Subir al Obelisco, una cita obligada para sacar chapa de porteño

Hace seis meses se puede vivir esa experiencia postergada por generaciones. Pocos extranjeros acceden al gran coso , símbolo de la abstracción y sentir tanguero.

Subiendo al Obelisco por el ascensor alemán , inaugurado hace seis meses, uno se siente un protagonista de una tercer fundación de Buenos Aires. Un conquistador, de las mejores perspectivas de la avenida mas ancha del mundo, o así se cree, al menos, desde el super ego argento.

Jorge Macri inauguró ese paseo a la punta del obelisco, un lugar mítico y hasta sinónimo de insultos, en otro tiempo, por eso de “andá a la punta del Obelisco'”.

Con turno y pagando 18 mil pesos si uno es nativo , puede  darse un. gusto de lindas fotos y un recorrido por la historia de esta pirámide hueca, inaugurada en 19356  con motivo de los 400 años de la fundación de la ciudad.

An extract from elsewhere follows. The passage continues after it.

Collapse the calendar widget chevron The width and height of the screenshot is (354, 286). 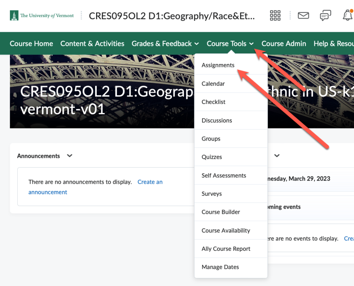[277, 156]
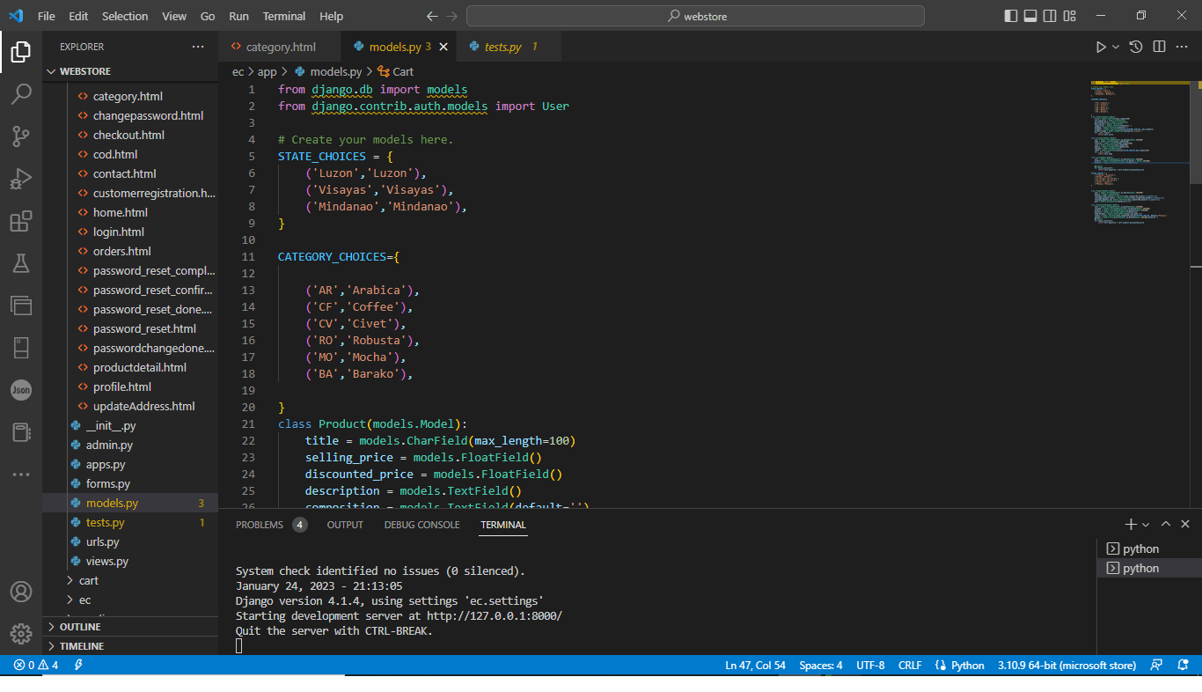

Curiosidad: los turistas extranjeros son hasta ahora pocos los que han subido ya que los primeros turnos los agotaron argentinos hasta el mes de diciembre. esperan inaugurar turnos nocturnos, para el 2026.

Los simpáticos  anfitriones del gobierno de la  ciudad haces un rápido raid de la historia del Obelisco,sobre su fundador el arquitecto Prebisch, su altura de 67,5 metros y los cuatro miradores de la cúpula, a la que se termina ingresando por una escalera caracol.

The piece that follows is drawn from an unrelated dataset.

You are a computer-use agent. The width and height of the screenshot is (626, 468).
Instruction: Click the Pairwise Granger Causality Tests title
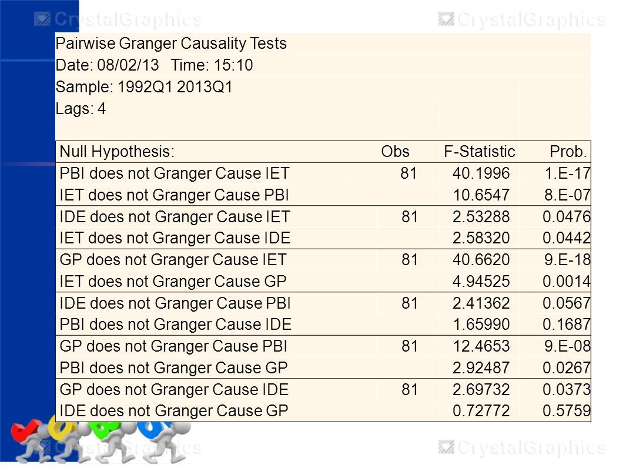tap(171, 43)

El obelisco debes ser uno de los monumentos mas discutidos del país . Sin embargo, es la coordenada indiscutible de alegrías populares o catarsis sociales , con las marchas de protesta. El ” nos encontramos cerca del Obelisco” es el mejor GPS mental.

El dia del los festejos del mundial de Qatar , una decena de hinchas lo vandalizaron , y como vikingos furiosos subieron unos 20 pisos por una escalera muy precaria, ya ue todavía no estaba en su interior modernizado. pudo haber sido una tragedia cuando uno de los fanáticos quiso poner su humanidad en la mismísima punta del Obelisco.

El desaforado iba a terminar como el obrero italiano, José Cosentino, quien murió en un accidente laboraren medio de la proeza arquitectónica.

Pensar que a poco de ser inaugurado,  en el año 1938, se desplomaron losas que provocar que los detractores del. monumento sacara una ordenanza en el Concejo Deliberante para demolerlo. Por suerte, un intendente con apellido tanguero; Arturo Goyeneche, vetó la resolucion.

Se calculan que hay alrededor de 30 obeliscos de tipo egipcio en el planeta. Desde Washington D. C. hasta París, se despliegan para la selfies. Ninguno parecido al nuestro. Es ese misterioso orgullo del “coso”, hasta feo, incomprensible pero esencialmente nuestro.